[Texte du document]
↓

À l'époque des réseaux sociaux, les mangakas n'ont souvent aucune présence numérique afin préserver leur anonymat. "On vit dans une société où tout filtre sur le net. Il peut être facile de localiser quelqu'un à partir d’une photo. De ce fait, de nombreux mangakas ne veulent pas être ennuyés par ça et ne préfèrent pas s'exposer", commente Sosuke Ishikawa.
Menacés par des lecteurs
Les réseaux sociaux et en particulier Twitter/X ont "beaucoup changé la manière de voir les choses", renchérit Sullivan Rouaud, directeur de collection de Mangetsu. "Beaucoup d'auteurs ont été malheureusement menacés directement sur X." Gege Akutami en a fait les frais. En septembre 2023, il a reçu des centaines de menaces de mort après avoir tué l'un des personnages principaux de Jujutsu Kaisen.
"Les lecteurs ne l'ont pas accepté", commente Ahmed Agne. "Ils se sont tellement approprié l'œuvre et les personnages qu’ils estiment qu’il y a des choses qu’on n’a pas le droit de faire."
Hajime Isayama, l'auteur de L'Attaque des Titans, a reçu des menaces similaires. Eichiro Oda a lui été harcelé en 2007 par la femme d'un assistant qu'il avait licencié. L'affaire la plus médiatique concerne Tadatoshi Fujimaki, l'auteur de Kuroko's Basket. Accusé à tort de plagiat par son harceleur, le mangaka a reçu plus de 200 lettres de menaces qui recelaient des substances chimiques.
"Honte de leur identité"
"Très souvent attaquées sur leur physique", les femmes mangakas préfèrent œuvrer sous pseudonyme et ne dévoilent jamais leur visage, précise encore Ahmed Agne. "Les femmes qui dessinent du shonen (manga destiné aux adolescents, NDLR) cachent leur genre. Pendant très longtemps, il ne fallait pas en parler au Japon."
"Un jour, on a découvert à son arrivée en France qu'une autrice était une femme - alors que jusqu’à présent tout indiquait que c'était un homme. L'autrice et son éditeur voulaient cacher cette information parce que son manga s'adressait à un public plutôt masculin et que ça aurait pu être vécu comme une trahison. Certains auteurs dessinent en ayant un peu honte de leur identité."

↑

[Lignes de données]
↓

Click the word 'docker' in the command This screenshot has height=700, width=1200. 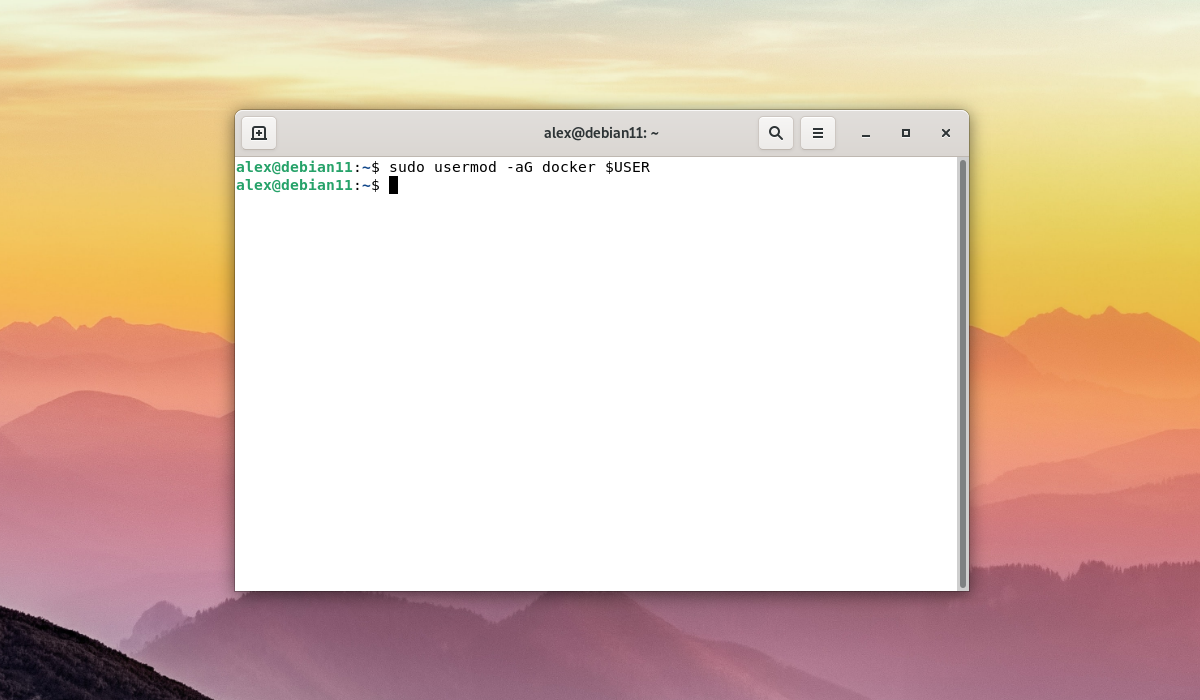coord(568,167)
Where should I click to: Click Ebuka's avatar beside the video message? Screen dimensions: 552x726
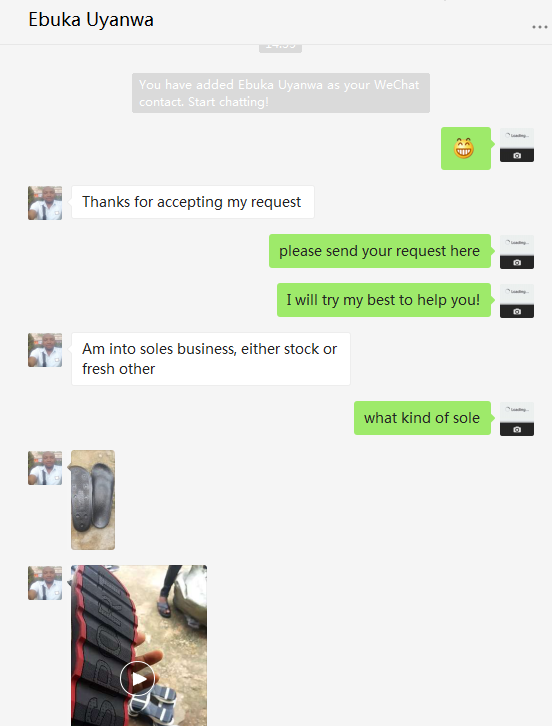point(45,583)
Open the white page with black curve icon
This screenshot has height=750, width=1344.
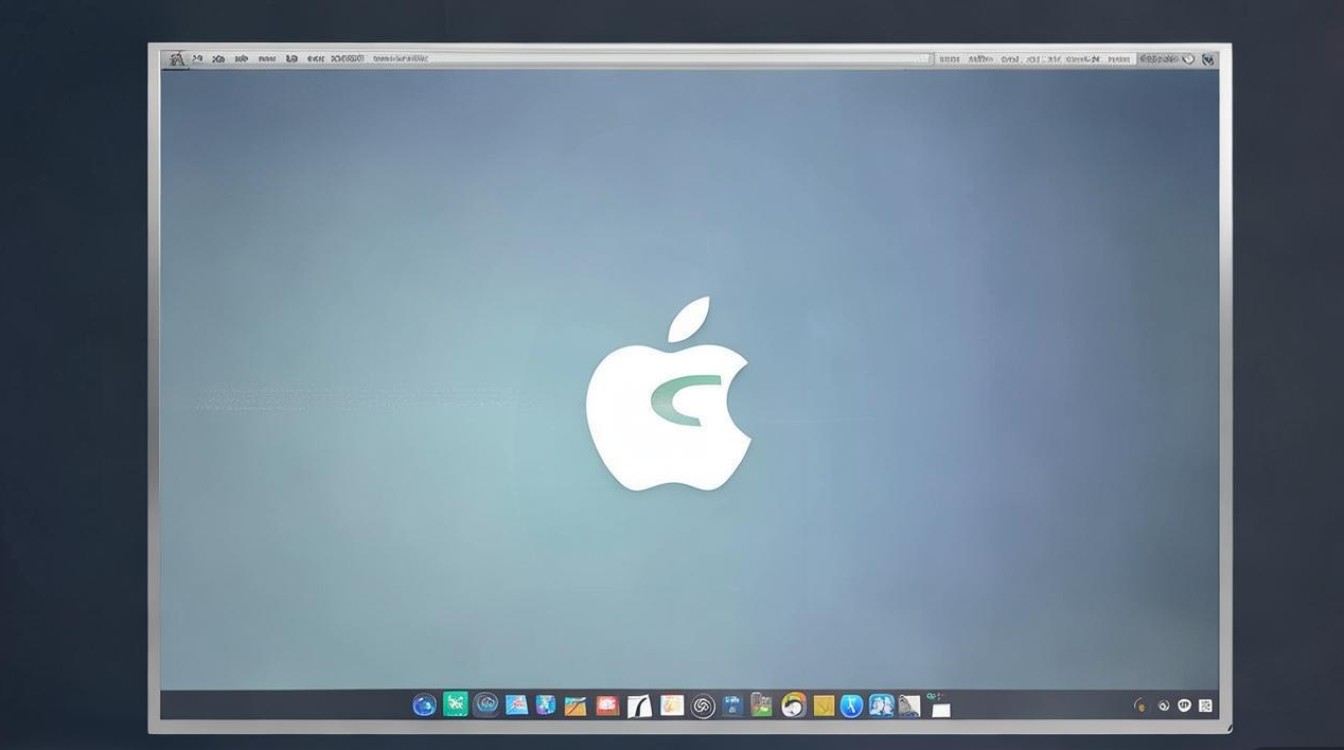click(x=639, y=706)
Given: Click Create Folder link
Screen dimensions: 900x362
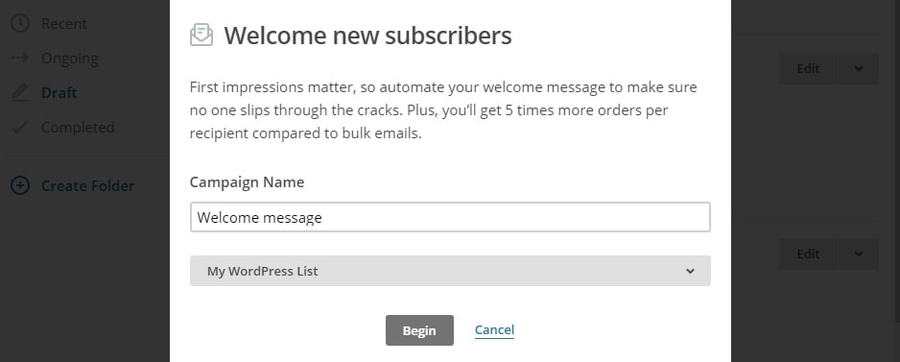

↑

[Objectif du travail]
Recopiez sans rien modifier, dans le texte sur l'anonymat des mangakas, tout ce qui va de « À l'époque des » jusqu'à « de Jujutsu Kaisen. ». Ces lignes proviennent d'une autre source que le texte.

[Résultat]
À l'époque des réseaux sociaux, les mangakas n'ont souvent aucune présence numérique afin préserver leur anonymat. "On vit dans une société où tout filtre sur le net. Il peut être facile de localiser quelqu'un à partir d’une photo. De ce fait, de nombreux mangakas ne veulent pas être ennuyés par ça et ne préfèrent pas s'exposer", commente Sosuke Ishikawa.
Menacés par des lecteurs
Les réseaux sociaux et en particulier Twitter/X ont "beaucoup changé la manière de voir les choses", renchérit Sullivan Rouaud, directeur de collection de Mangetsu. "Beaucoup d'auteurs ont été malheureusement menacés directement sur X." Gege Akutami en a fait les frais. En septembre 2023, il a reçu des centaines de menaces de mort après avoir tué l'un des personnages principaux de Jujutsu Kaisen.